Uno quiere ser optimista, pero no puede. Vivimos tiempos que empiezan a parecerse demasiado a los de las bíblicas maldiciones de plagas y vacas flacas. Por si no era poco castigo la pandemia del Covid-19 y el descalabro económico en el que estamos entrando y que no sabemos a dónde puede llevarnos, ahora nos hablan de una tercera crisis que puede ser la definitiva. El pasado lunes, 25 de mayo, leía en estos mismos papeles una noticia que por su gravedad parecía la de un augur de mito griego. Y lo preocupante en este caso de negrísimo vaticinio -creamos o no en él- es que tiene el soporte de sesudos estudios climatológicos que en las últimas décadas no sólo confirma la realidad, sino que sorpresivamente se acelera. Supongo que ya saben a qué noticia me refiero. Se nos decía, corto y claro, que más pronto que tarde -en un tiempo que verán los que son jóvenes hoy- buena parte de Ibiza y Formentera quedará bajo las aguas por la subida del mar. Y ya se está produciendo.

La mayoría de nosotros no estaremos aquí para verlo, pero los que nos siguen puede que lo tengan crudo. Porque si las aguas suben, como nos dicen, cinco metros sobre su nivel actual en las próximas 9 o 10 décadas, el problema no estará únicamente en el hecho de que desaparezcan espacios como las Salinas, el pla de Sant Jordi, el de Portmany o ses Feixes, que entonces sí serán humedales como Dios manda, sino que el terrorífico 'crac' estará en la desaparición de todas las playas, situación que puede hacernos retroceder a tiempos de penuria que no hemos llegado a conocer.

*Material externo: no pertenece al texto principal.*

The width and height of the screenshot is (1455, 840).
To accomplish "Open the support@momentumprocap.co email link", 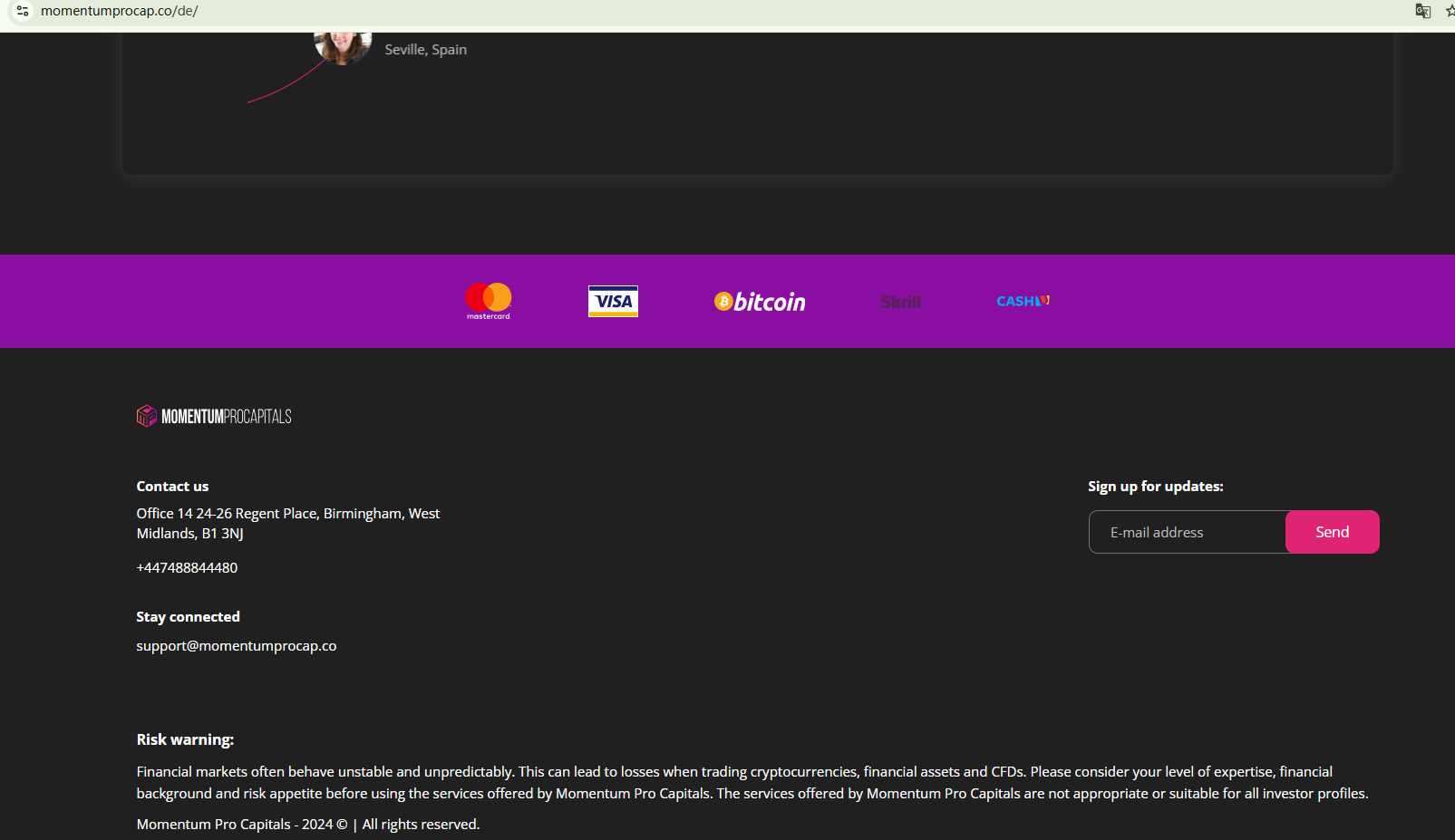I will tap(236, 646).
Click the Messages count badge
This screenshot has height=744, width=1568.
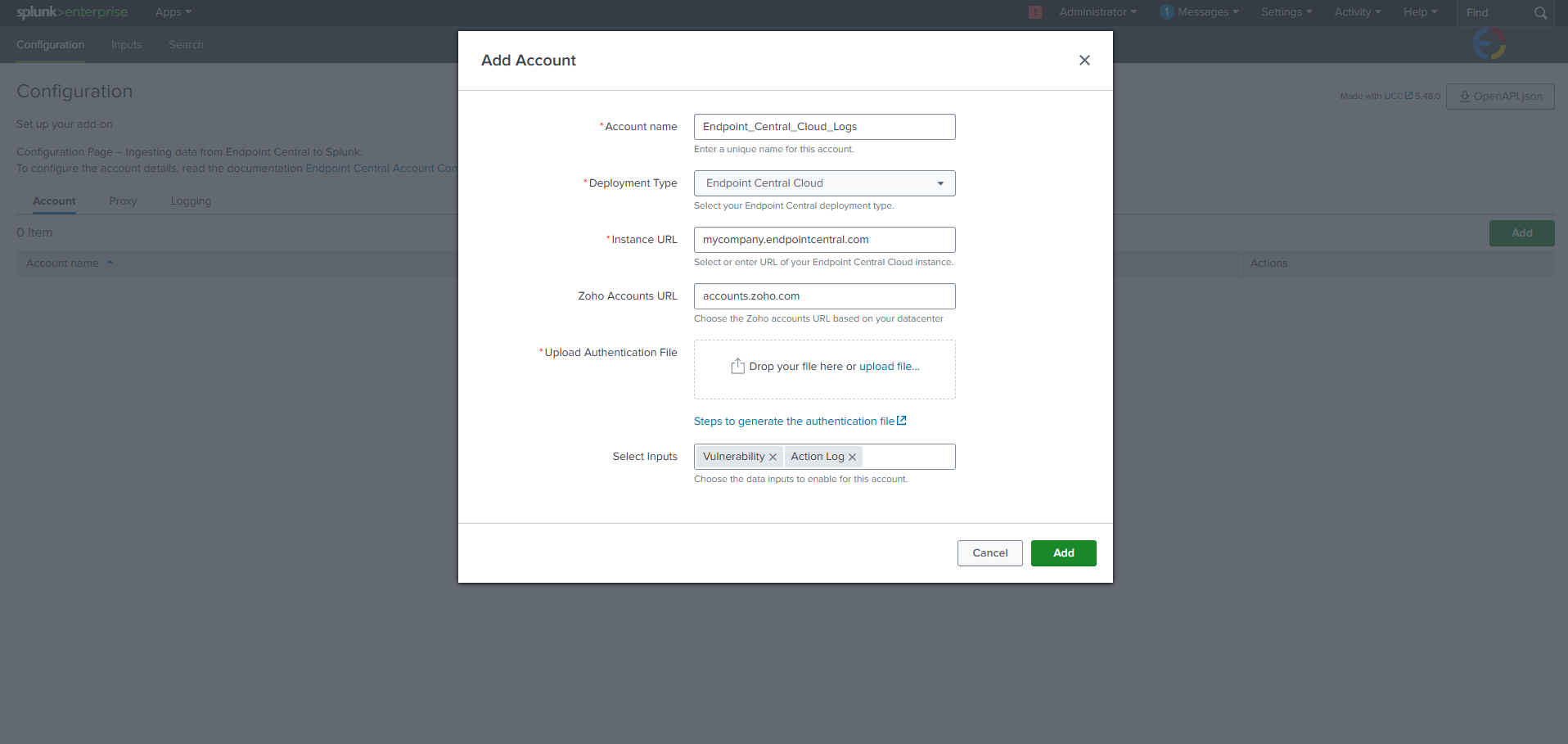click(x=1167, y=12)
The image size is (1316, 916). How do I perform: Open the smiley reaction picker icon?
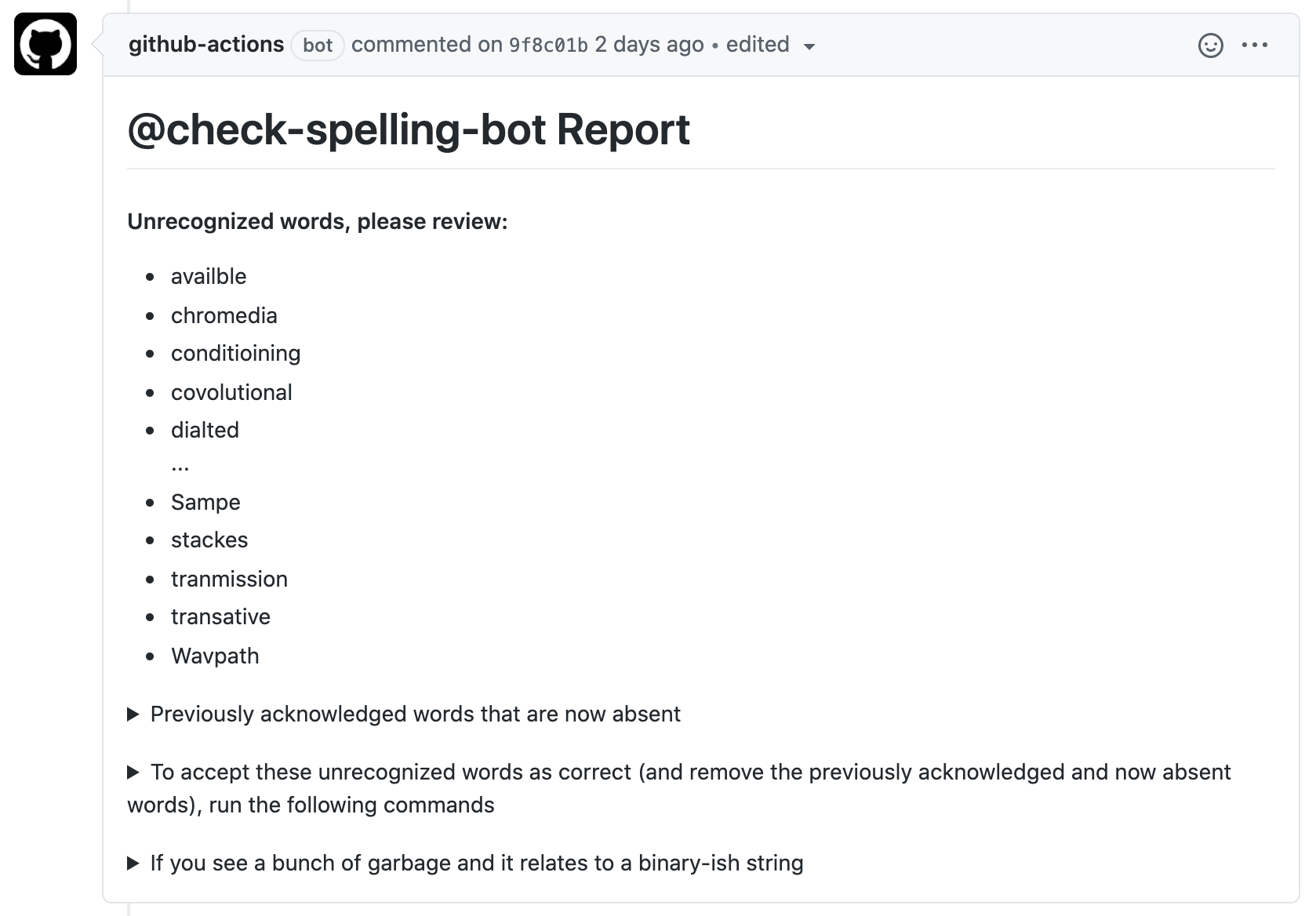pyautogui.click(x=1210, y=45)
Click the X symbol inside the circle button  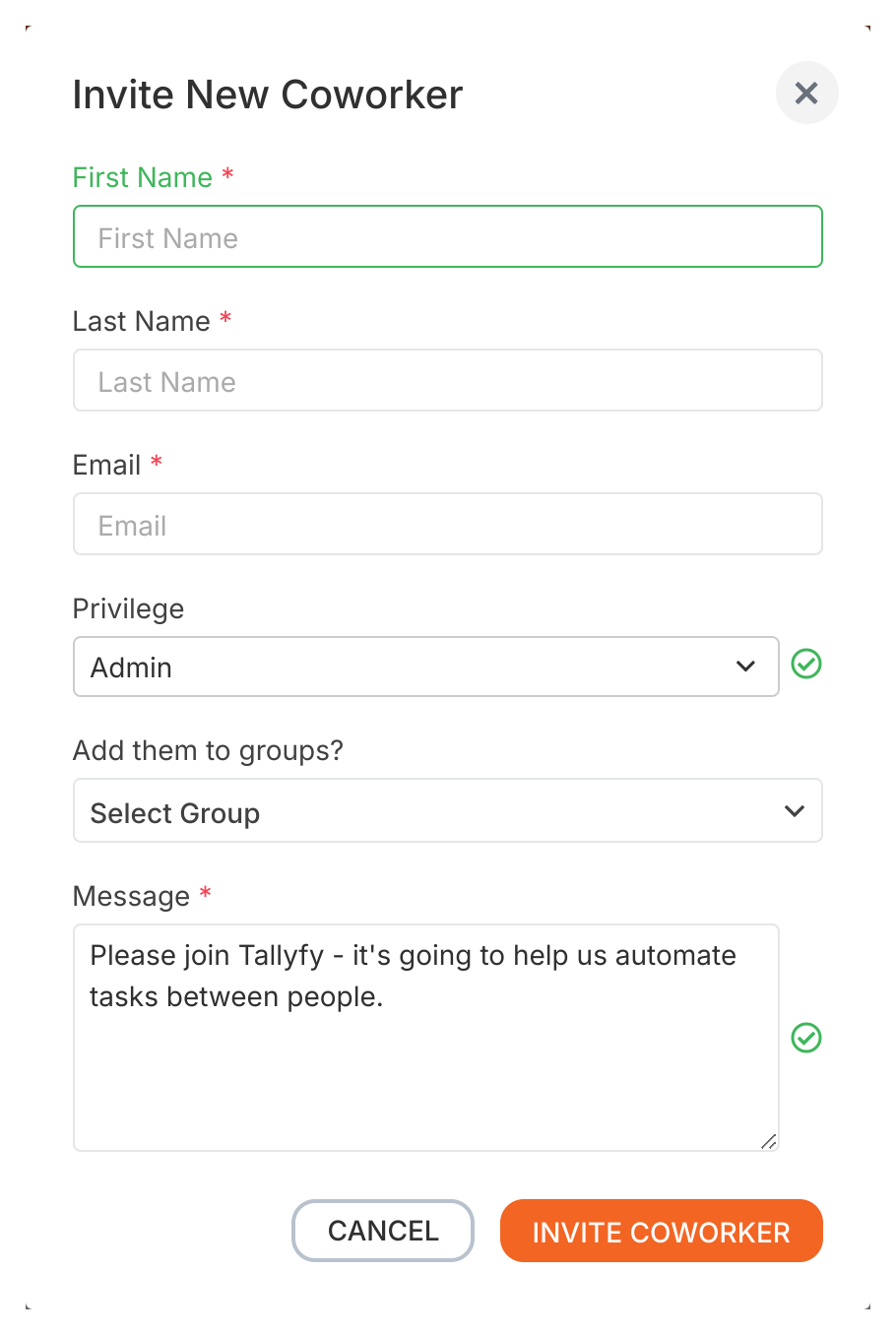806,93
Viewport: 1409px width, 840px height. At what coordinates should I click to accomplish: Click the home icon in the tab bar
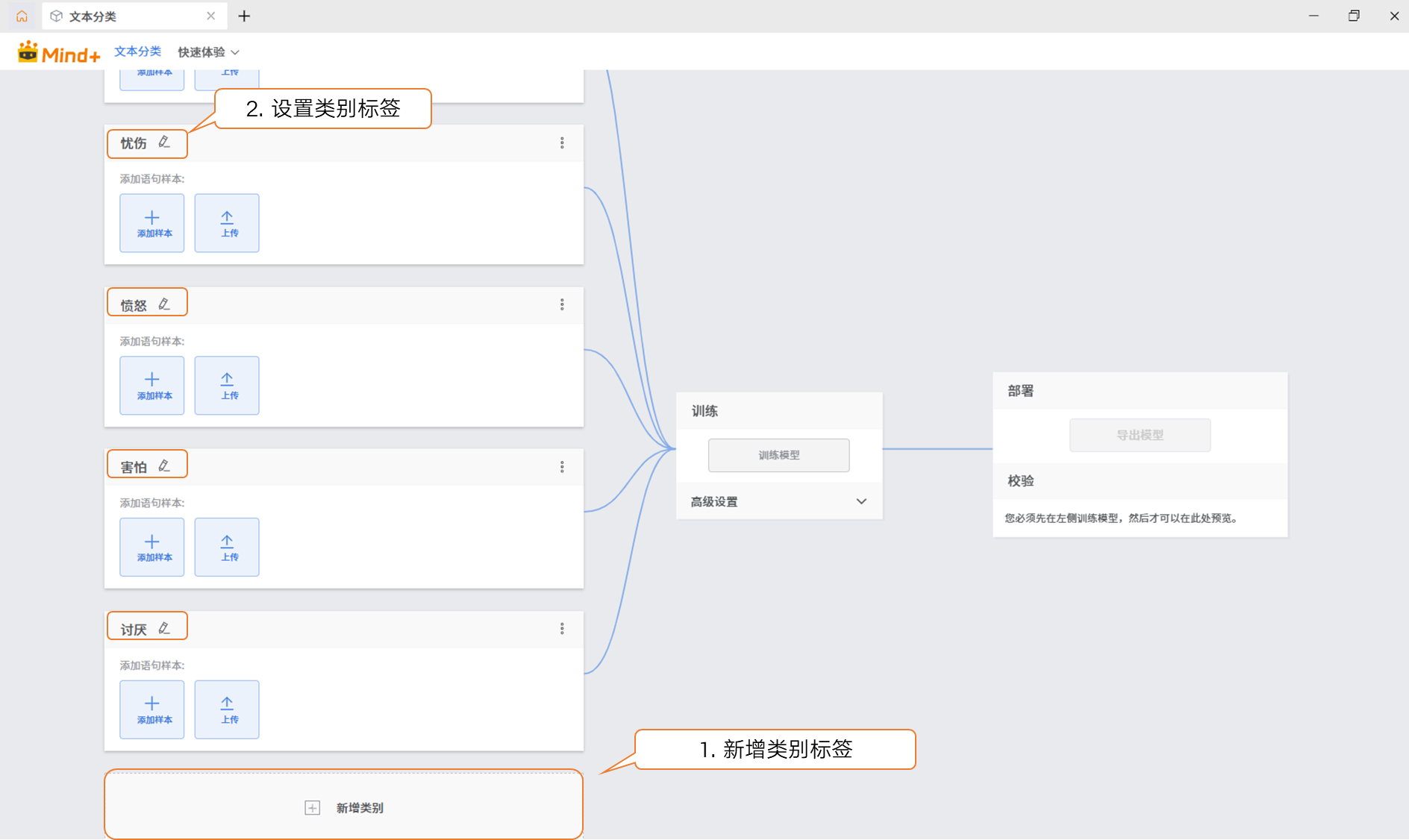(x=22, y=16)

Y ofrecer un turismo a la veneciana para pasear en barca por las inundadas calles de la Marina y el Ensanche no creo que llame la atención a nadie porque todas las geografías estarán igual, con el agua al cuello, de manera que la oferta no tendrá interés. La única ventaja de la debacle es que la naturaleza ocultará el cemento que le hemos echado encima. Algo es algo. Tal vez tengamos que reconsiderar la oferta de las discotecas, el pumba pumba de nuestros locos veranos y conseguir que Ibiza siga siendo, sin parangón, la meca mundial del desmadre. La verdad es que no lo tenemos mal, porque parte del camino ya lo hemos hecho.